San Francesco del Prato

San Francesco del Prato

Nella seconda decade del 1200 giunsero a Parma “uomini penitenti oriundi di Assisi”: erano i Frati di San Francesco, successivamente chiamati Francescani. Una volta insediati in città, venne a loro concessa una vasta area adibita inizialmente a prato (da cui poi San Francesco del Prato), probabilmente localizzata nei pressi di una chiesetta dedicata a Santa Maria. Così, attorno all’anno 1240, iniziò la costruzione dell’attuale chiesa che, lunga 73 metri, è di dimensioni superiori della Basilica Cattedrale di Parma. Nel 1521 fu eretto il campanile e a fianco la Cappella dell’Immacolata Concezione fu ampliata nell’attuale Oratorio rinascimentale.
Lo studio delle chiese dei frati francescani è sinonimo di studio dell’architettura gotica in Italia. Le grandi costruzioni come San Francesco del Prato sorgono assieme al crescere tumultuoso dei frati (si parla di 40.000 a metà del Duecento). Fedeli all’ideale della semplicità e della povertà, le chiese, pur maestose, non hanno abbellimenti.

Edificata con criteri di semplicità e povertà: lo Statuto di San Bonaventura

Gli Statuti del Capitolo Generale di Narbonne (1260) dettati da San Bonaventura stabiliscono i criteri che devono guidare le costruzioni delle chiese: non devono esserci volte se non sull’altare maggiore, poiché una decorazione troppo ricca e abbondante contraddice al principio di povertà; non devono esserci pitture, decorazioni architettoniche, vetrate dipinte e colonne con capitelli scolpiti. Viene concessa solo una vetrata dietro l’altare maggiore con l’immagine del Crocifisso, della Vergine o di San Francesco. Nel caso in cui fossero già state dipinte tavole preziose, i visitatori provinciali avrebbero dovuto farle togliere. Le chiese non devono avere turiboli, crocifissi, calici preziosi; il calice francescano deve essere molto semplice e non superare il peso di 2,5 marchi. La copertura della navata deve essere a capriate a vista, in legno.
San Francesco del Prato risponde ai canoni formalizzati da San Bonaventura: una navata centrale e due navate laterali, separate a otto colonne cilindriche, reggono ampi archi acuti che si raccordano al tetto con un muro esile ed elegante. L’arco trionfale interrompe l’orditura lignea della copertura per dare luogo alla volta, scandita da colonne esili che conferiscono dignità alla parte più sacra: il presbiterio. La facciata è arricchita da un grande rosone rotondo. Un portale centrale e due laterali (uno tamponato) davano l’accesso dall’esterno.

I Francescani a Parma

I francescani vivevano con passione le vicende delle comunità cittadine. Era loro caratteristica la predicazione nelle piazze. Gregorio IX nel 1227 conferma il diritto dei frati mendicanti a predicare a ricevere le confessioni. Legata al convento e alla chiesa di San Francesco è la figura e l’azione di San Bernardino da Feltre, uno dei grandi predicatori del 1400. Alla fine del secolo, a Parma diffuse il culto eucaristico fondando la Confraternita del SS.mo sacramento che portò alla erezione nella Cattedrale della grande ancona dell’abside. Un altro tema della sua predicazione era la lotta all’usura. Si deve a lui la nascita del Monte di Pietà, dove in cambio di un bene che veniva depositato si riceveva una somma da spendere.

■ **Consegna**
Nel testo su San Francesco del Prato, quali soggetti può raffigurare l'unica vetrata concessa dietro l'altare maggiore secondo gli Statuti di Narbonne? Elencali tutti. Il materiale qui sotto è indipendente dal testo su San Francesco del Prato.

■ **Dati raccolti**
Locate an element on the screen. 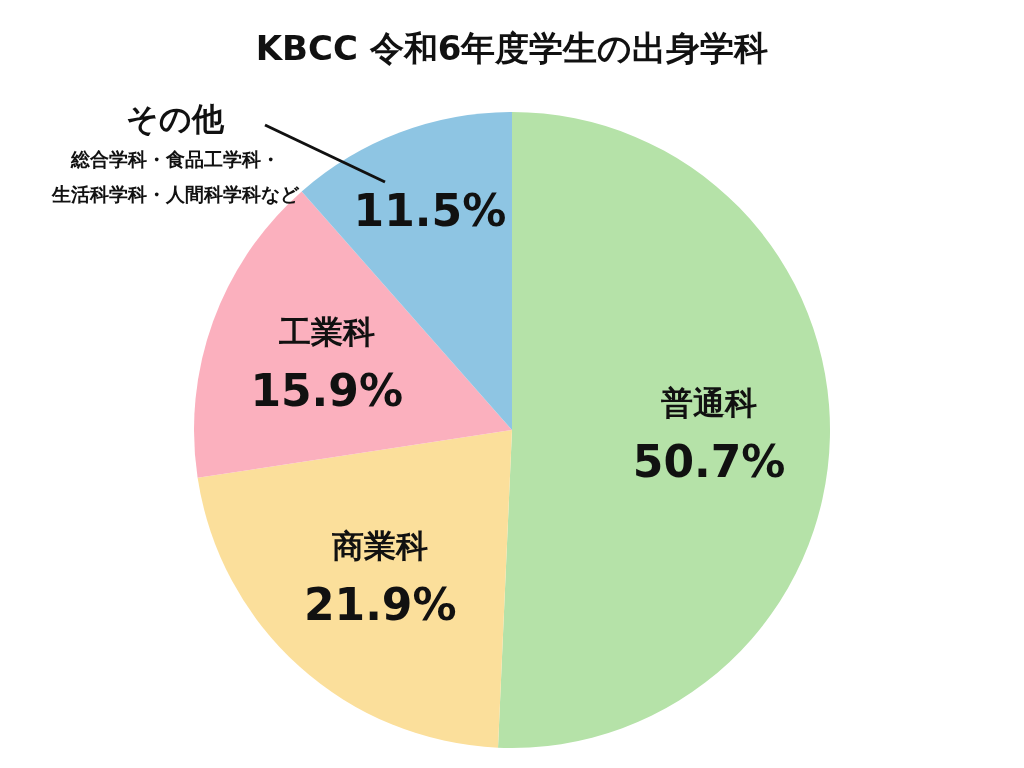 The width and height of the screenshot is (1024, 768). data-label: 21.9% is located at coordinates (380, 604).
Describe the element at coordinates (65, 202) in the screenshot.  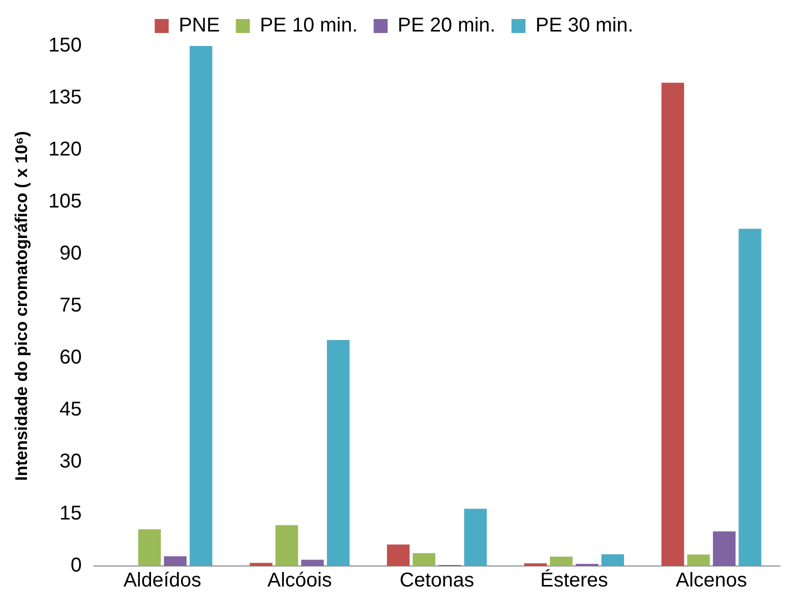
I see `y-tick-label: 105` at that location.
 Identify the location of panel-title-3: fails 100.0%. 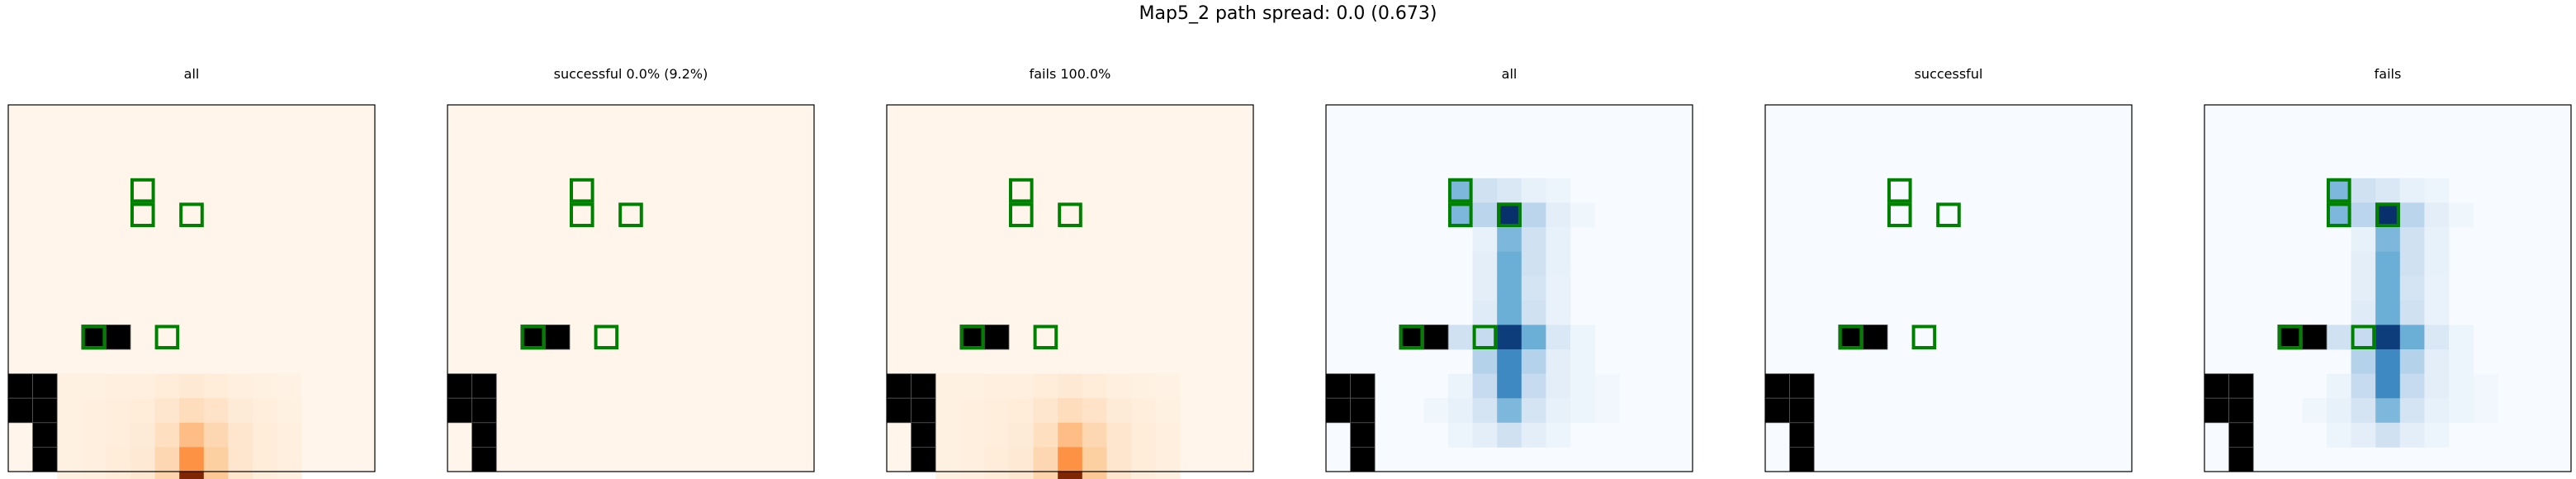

■ **Risultato**
- il Crocifisso
- la Vergine
- San Francesco